Receta fácil (Bucaramanga, Santander)
Es la receta más fácil que pueda imaginarse: hablar de los homosexuales como de una raza que quiere tomárselo todo

Es la receta más fácil que pueda imaginarse: hablar de los homosexuales como de una raza que quiere tomárselo todo –ejercer la incorrección política, en fin, pero con sangre en la boca, con saña– para aparecer unas horas después en los medios liberales como un villano de película que al menos ahora existe. Y sin embargo pocas apariciones tan espectaculares como la de la diputada que la semana pasada se tomó la Asamblea de Santander para irse contra la ley de 2013 que pretende acabar con la discriminación en los colegios colombianos. “Respeto la homosexualidad, pero no creo que sea un acto ético”, dijo ante los micrófonos –y por sus peros los conoceréis– como aprovechando los quince minutos de infamia que le trajo acusar al Ministerio de Educación de “colonización homosexual” por revisar los manuales de convivencia de las escuelas.
Posó para las cámaras. Insistió. Desconoció que el Ministerio sólo está cumpliendo una sentencia de la Corte Constitucional. Olvidó que fue el suicidio de un alumno discriminado, Sergio Urrego, lo que empujó el fallo del tribunal. Se escandalizó, cristiana, asqueada e imbatible, ante la posibilidad de que haya baños mixtos en las escuelas. Sugirió que es la ministra de Educación –que no ha ocultado su orientación sexual porque para qué en 2016, pero que llegó al gobierno un año después de aquella ley– quien quiere intervenir las escuelas para imponer “costumbres de la comunidad LGBTI”. Relacionó el homosexualismo con la zoofilia, sí, con voz de devota perseguida por pecadores. Se inventó una marcha. Propuso colegios exclusivos para niños homosexuales: “no me molestan los niños gay”, pero…En fin: hizo su parte.
Una pizca de intolerancia, una cucharada de ignorancia vehemente, una taza y media de olfato político.
Y al día siguiente denunció ante los medios, y la policía, que miembros de la comunidad gay estaban amenazándola con lanzarle ácido a la cara: lo que faltaba.

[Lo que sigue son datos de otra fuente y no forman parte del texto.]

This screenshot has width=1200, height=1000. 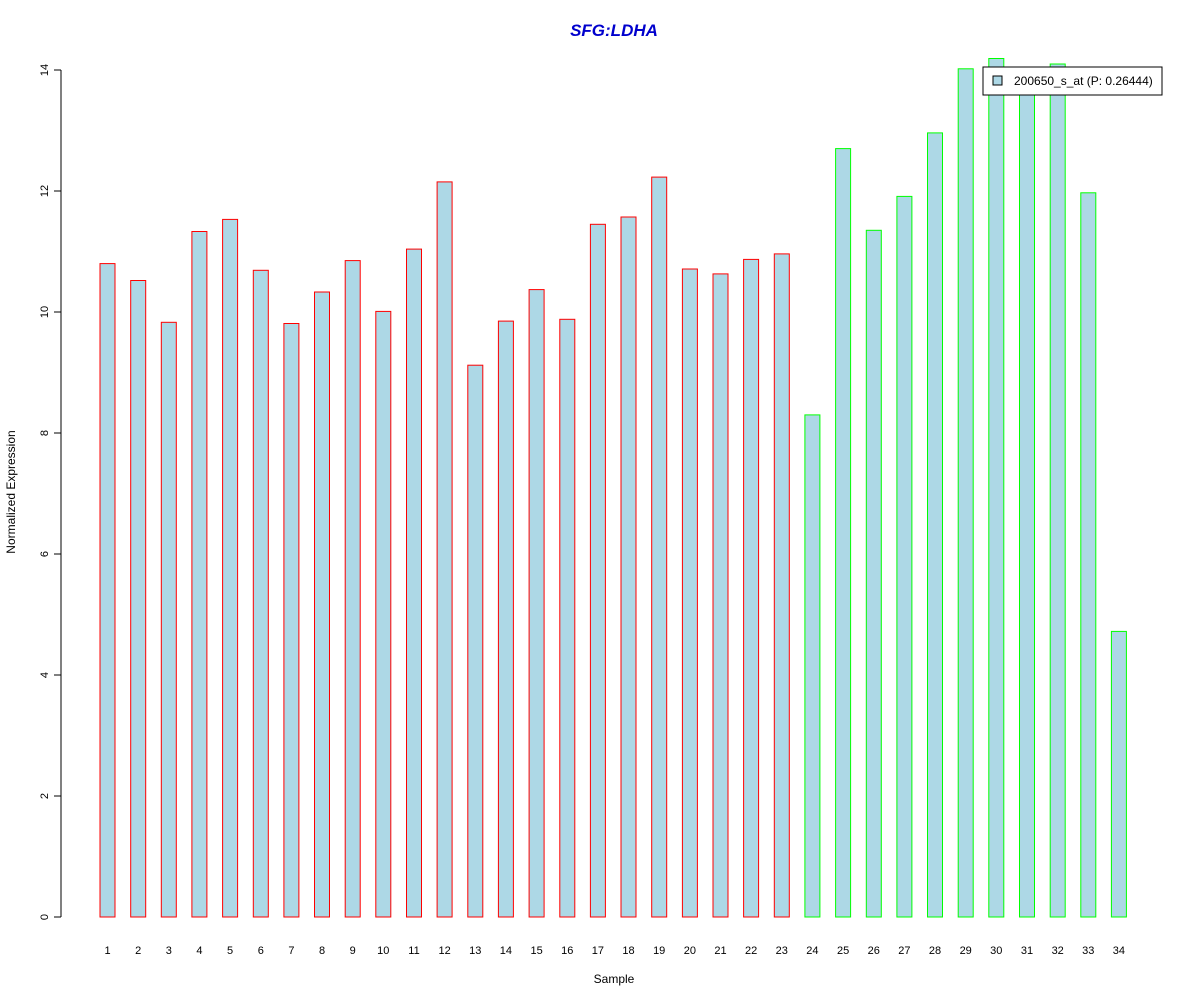 What do you see at coordinates (1084, 81) in the screenshot?
I see `legend-label: 200650_s_at (P: 0.26444)` at bounding box center [1084, 81].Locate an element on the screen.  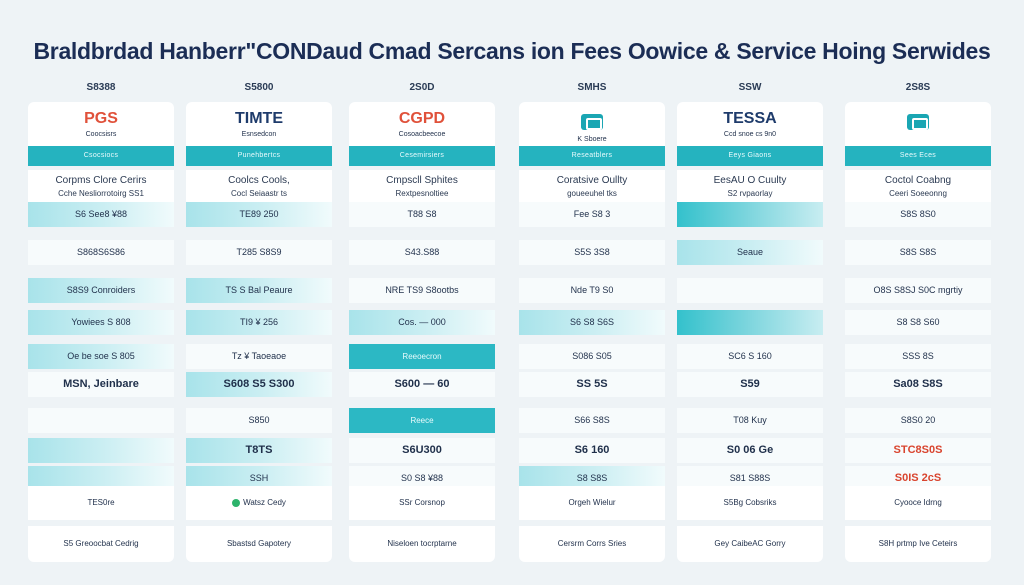
service-note: TES0re is located at coordinates (101, 503).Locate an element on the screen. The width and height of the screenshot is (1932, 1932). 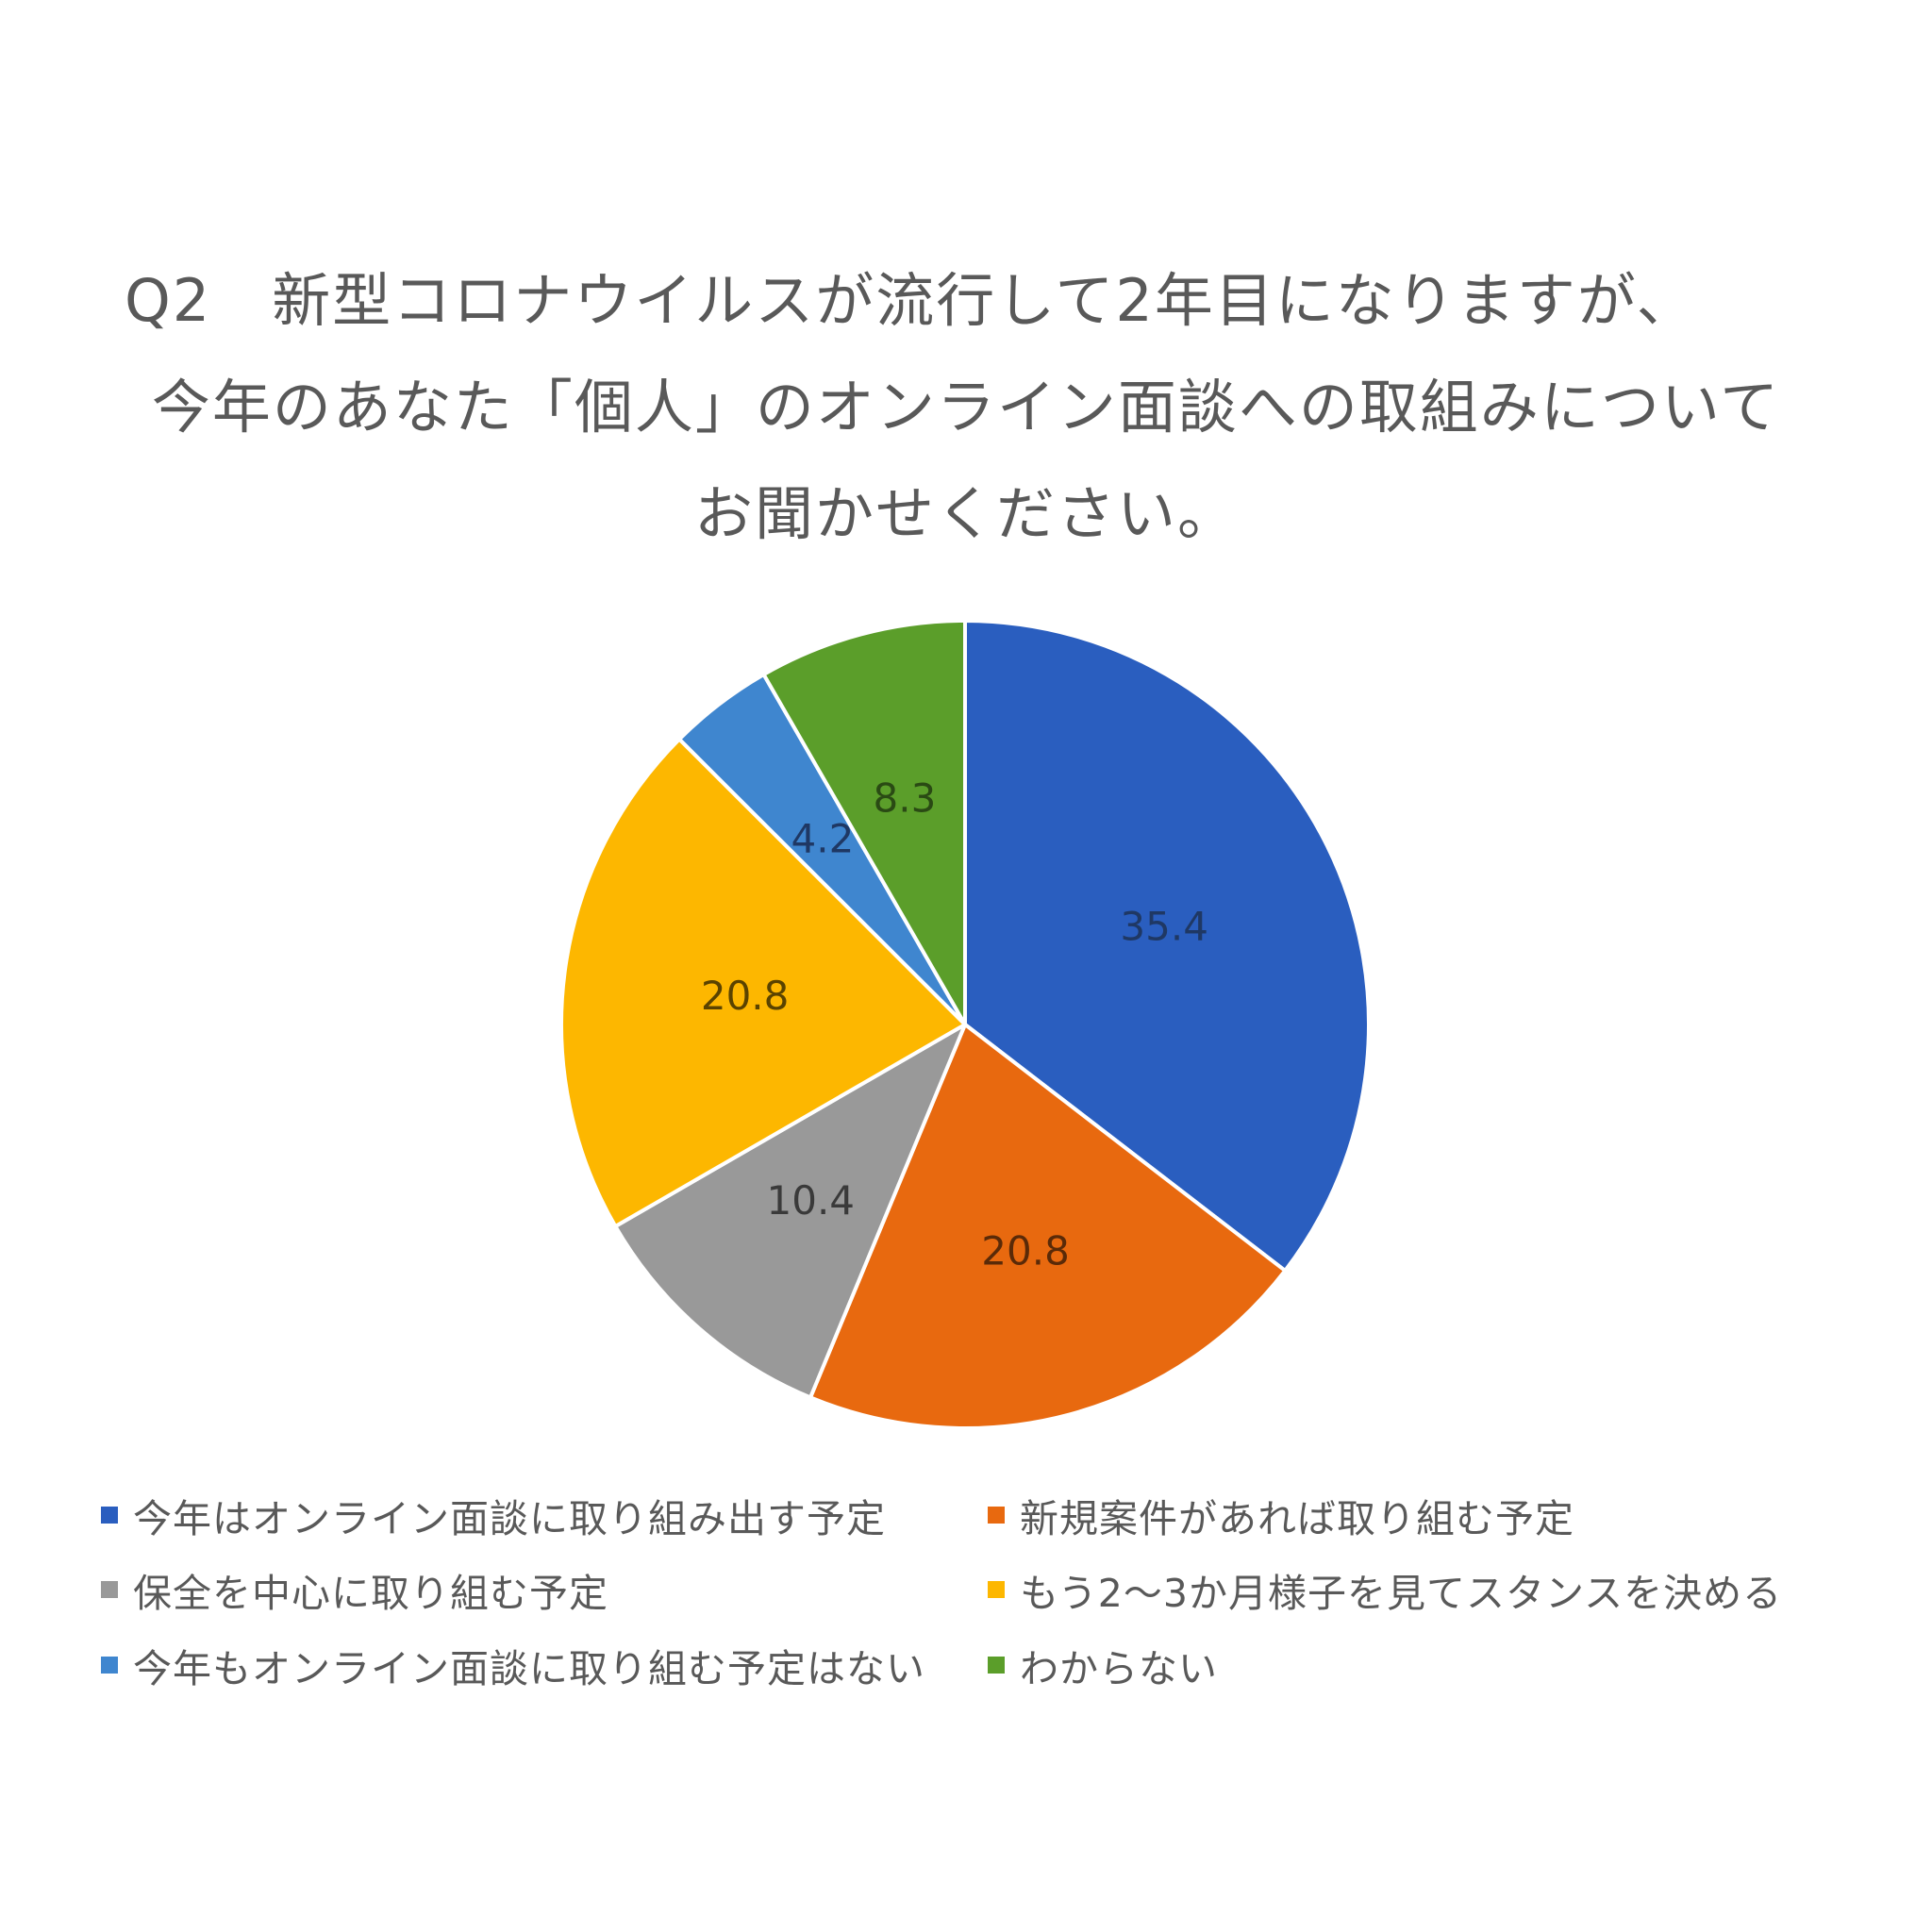
legend-label: 今年もオンライン面談に取り組む予定はない is located at coordinates (529, 1669).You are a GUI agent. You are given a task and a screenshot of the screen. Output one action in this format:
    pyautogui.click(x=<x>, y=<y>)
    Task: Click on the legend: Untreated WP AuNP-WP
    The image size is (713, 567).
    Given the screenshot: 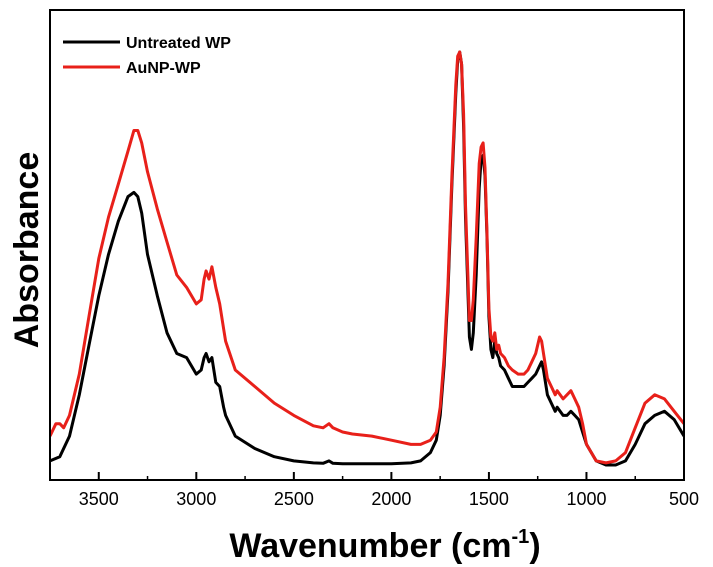 What is the action you would take?
    pyautogui.click(x=147, y=56)
     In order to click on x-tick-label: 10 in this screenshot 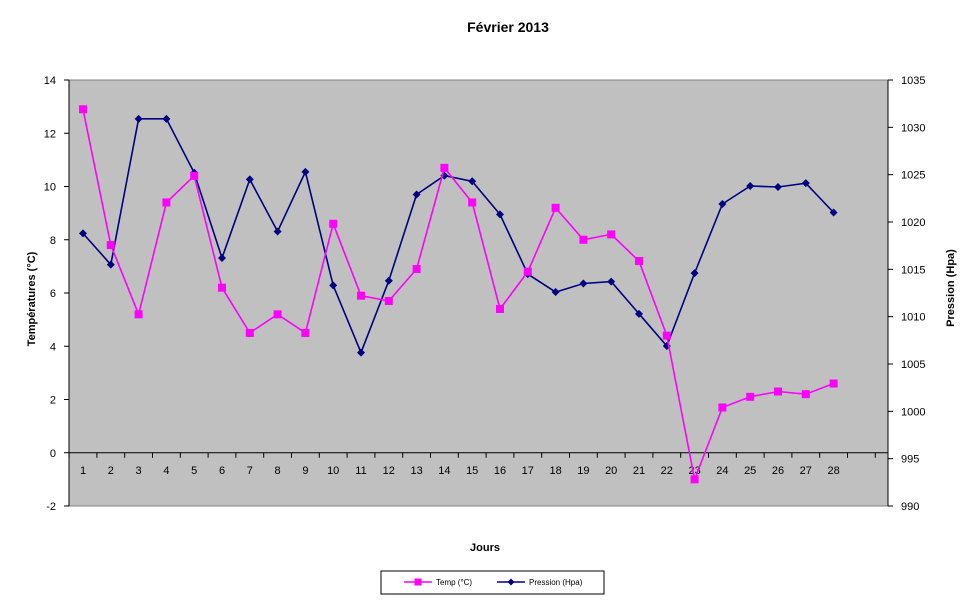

Y el viernes pasado declaró sin titubear al diario Vanguardia liberal que, “arropándose con la bandera de la discriminación”, la comunidad gay ha logrado en Colombia “una gran cantidad de beneficios y privilegios que ninguna otra comunidad del país tiene”, ja, pero esta vez repitió su monólogo taquillero porque –al lado de los colores primarios del pabellón colombiano– la alcaldía de Bucaramanga fue capaz de izar la bandera LGBTI por primera vez en su historia. Y sí, entre los clichés yo escojo este, entre las caricaturas yo prefiero la del liberal que hace del liberalismo una vieja tradición, entre los lugares comunes yo elijo los valores de la democracia: izar la bandera arcoíris es en este caso, para mí, un simple llamado a cumplir la ley: a no incumplir las sentencias, a no discriminar, a no calumniar, a no lanzar ácido a ninguno.
Está dando votos eso de ser francote e intolerante; está sonando a seriedad la tontería aquella de que “todo tiempo pasado fue mejor…”; está saliendo bien eso de preferir el horror conocido al horror por conocer: el procurador Ordóñez ha hecho su carrera política a fuerza de repetir que en Colombia no se da “el libre desarrollo de la personalidad” sino “el libre desarrollo de la animalidad”, la senadora Morales insiste en someter la adopción gay al juicio de las mayorías como desconociendo la gracia de la democracia, el concejal Ramírez, de Bogotá, pronto colgó en su perfil de Twitter un video de respaldo a la diputada que consiguió en unas horas lo que él ha soñado en tantos años de ser reaccionario: posicionarse como una de las pocas que ven en este mundo de miopes, je.
Si la bandera arcoíris sigue izada en Bucaramanga es, mejor dicho, porque toca: porque sigue habiendo demasiados que exigen tolerancia con su intolerancia.